■ QUOTED PASSAGE:
In 1848, Adam Tait returned to Chapman's Corner to build a marvelous house on the south side of the road leading the west side of the Scoudouc River Bridge. There he founded the Tait mecantile legacy with a store on the north side of the road between Chapman's Corner and the Scoudouc River.

He not only was a store owner but enjoyed construction as well. In 1861, he built the Cassie Cape lighthouse and later did some work on the Pointe du Chene Wharf. The construction lead to shipbuilding too. His first, built for John Armstrong of Saint John and christened "Jennie Armstrong", was a 117.6' long by 28.9' wide barque of 361 tonsand a hold of 14.8' deep. His second, created for his own use in 1875 and christened "Oyster Bed Lass", was a brigantine built near the mouth of the Scoudouc River. In 1877, this ship found its place in history by being the vessel which started the potato trade from Shediac to Bermuda and the West Indies.

Word and element locating data
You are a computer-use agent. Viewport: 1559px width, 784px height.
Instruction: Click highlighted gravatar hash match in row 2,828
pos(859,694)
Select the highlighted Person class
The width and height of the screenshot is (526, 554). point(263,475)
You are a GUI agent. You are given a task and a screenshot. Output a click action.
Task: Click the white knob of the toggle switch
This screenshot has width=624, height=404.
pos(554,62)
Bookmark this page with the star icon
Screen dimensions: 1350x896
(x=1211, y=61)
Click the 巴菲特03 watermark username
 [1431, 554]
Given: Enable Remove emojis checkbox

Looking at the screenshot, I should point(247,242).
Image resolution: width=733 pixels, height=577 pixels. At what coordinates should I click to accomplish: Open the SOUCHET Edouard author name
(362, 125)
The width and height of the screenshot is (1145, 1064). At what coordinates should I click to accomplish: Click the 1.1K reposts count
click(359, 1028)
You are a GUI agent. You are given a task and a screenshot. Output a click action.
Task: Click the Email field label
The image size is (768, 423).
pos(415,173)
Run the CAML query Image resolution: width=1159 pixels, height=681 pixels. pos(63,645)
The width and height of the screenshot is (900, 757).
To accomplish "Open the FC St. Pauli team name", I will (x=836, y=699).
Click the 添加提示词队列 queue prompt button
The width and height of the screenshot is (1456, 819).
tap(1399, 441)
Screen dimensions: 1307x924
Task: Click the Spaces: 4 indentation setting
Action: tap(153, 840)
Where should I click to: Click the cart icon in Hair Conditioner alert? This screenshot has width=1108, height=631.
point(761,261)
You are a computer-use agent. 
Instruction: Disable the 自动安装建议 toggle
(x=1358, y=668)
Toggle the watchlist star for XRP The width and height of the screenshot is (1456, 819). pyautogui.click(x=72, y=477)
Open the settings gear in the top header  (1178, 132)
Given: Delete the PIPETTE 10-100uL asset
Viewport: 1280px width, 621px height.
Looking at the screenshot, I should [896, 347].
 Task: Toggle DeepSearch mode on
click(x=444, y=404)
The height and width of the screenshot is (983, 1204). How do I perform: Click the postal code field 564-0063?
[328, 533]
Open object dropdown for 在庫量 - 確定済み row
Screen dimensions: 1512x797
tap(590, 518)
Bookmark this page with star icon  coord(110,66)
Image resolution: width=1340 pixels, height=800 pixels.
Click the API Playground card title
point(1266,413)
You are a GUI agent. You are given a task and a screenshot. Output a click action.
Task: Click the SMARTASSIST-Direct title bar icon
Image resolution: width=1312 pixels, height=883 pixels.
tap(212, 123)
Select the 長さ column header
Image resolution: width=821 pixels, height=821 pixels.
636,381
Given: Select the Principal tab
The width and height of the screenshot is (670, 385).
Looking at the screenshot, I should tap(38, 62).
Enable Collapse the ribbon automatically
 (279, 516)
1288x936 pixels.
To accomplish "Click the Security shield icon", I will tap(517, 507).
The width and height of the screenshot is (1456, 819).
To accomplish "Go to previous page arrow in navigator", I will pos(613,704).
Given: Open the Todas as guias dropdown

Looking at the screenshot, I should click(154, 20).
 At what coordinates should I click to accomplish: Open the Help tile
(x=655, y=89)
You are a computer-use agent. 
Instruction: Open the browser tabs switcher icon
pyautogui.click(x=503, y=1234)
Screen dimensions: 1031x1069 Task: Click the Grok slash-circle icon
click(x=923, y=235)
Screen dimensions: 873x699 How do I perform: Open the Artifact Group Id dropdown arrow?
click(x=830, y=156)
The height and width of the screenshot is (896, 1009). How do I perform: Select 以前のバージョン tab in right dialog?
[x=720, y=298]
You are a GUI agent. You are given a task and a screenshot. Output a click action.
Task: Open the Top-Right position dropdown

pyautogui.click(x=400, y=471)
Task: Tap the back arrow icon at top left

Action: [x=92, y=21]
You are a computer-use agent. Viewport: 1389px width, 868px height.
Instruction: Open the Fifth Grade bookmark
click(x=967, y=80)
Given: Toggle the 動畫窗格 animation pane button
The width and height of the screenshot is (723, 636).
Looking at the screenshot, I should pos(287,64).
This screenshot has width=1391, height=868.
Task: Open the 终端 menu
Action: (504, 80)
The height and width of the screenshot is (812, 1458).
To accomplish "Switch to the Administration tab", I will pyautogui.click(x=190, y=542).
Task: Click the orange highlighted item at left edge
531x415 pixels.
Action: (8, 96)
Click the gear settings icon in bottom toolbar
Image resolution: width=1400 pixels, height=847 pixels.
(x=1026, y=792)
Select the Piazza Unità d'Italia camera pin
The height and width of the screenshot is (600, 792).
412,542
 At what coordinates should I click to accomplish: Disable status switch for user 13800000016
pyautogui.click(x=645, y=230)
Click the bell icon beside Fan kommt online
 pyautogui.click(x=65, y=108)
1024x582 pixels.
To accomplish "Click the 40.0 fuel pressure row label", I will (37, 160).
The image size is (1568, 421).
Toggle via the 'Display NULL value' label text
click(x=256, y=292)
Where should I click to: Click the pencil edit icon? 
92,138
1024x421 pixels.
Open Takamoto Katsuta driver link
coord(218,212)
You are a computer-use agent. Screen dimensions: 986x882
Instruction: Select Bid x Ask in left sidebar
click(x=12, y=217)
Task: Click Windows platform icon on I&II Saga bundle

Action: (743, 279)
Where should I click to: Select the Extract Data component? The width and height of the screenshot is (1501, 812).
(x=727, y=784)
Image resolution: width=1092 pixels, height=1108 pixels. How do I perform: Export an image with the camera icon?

■ STATED TASK A:
Answer these questions from the passage about Adam Tait, one answer per line:
(i) In what year did Adam Tait return to Chapman's Corner?
(ii) What did he build in 1861?
(iii) In what year did the "Oyster Bed Lass" start the potato trade from Shediac?
■ STATED TASK B:
List every year that appears in the passage about Adam Tait.
■ STATED TASK C:
Carry on the passage about Adam Tait from its last sentence.
The rows aren't needed for any of this.

■ RIGHT ANSWER A:
(i) 1848
(ii) The Cassie Cape lighthouse
(iii) 1877

■ RIGHT ANSWER B:
1848, 1861, 1875, 1877

■ RIGHT ANSWER C:
"...the great need for a building which they could call their own became a must, and since the land had already been purhased, everyone worked very hard towards that end. ...all who desired to see Methodism established here were solicited for donations. These donations amounted to $780.00, and it was stated that three persons only were responsible for half of that total. Three local names mentioned at this time were Messrs. Adam Tait, W.H. Deacon and D.S. Harper."

                                                     (Trinity United Church: 100 Years of Christian Service 1879-1979)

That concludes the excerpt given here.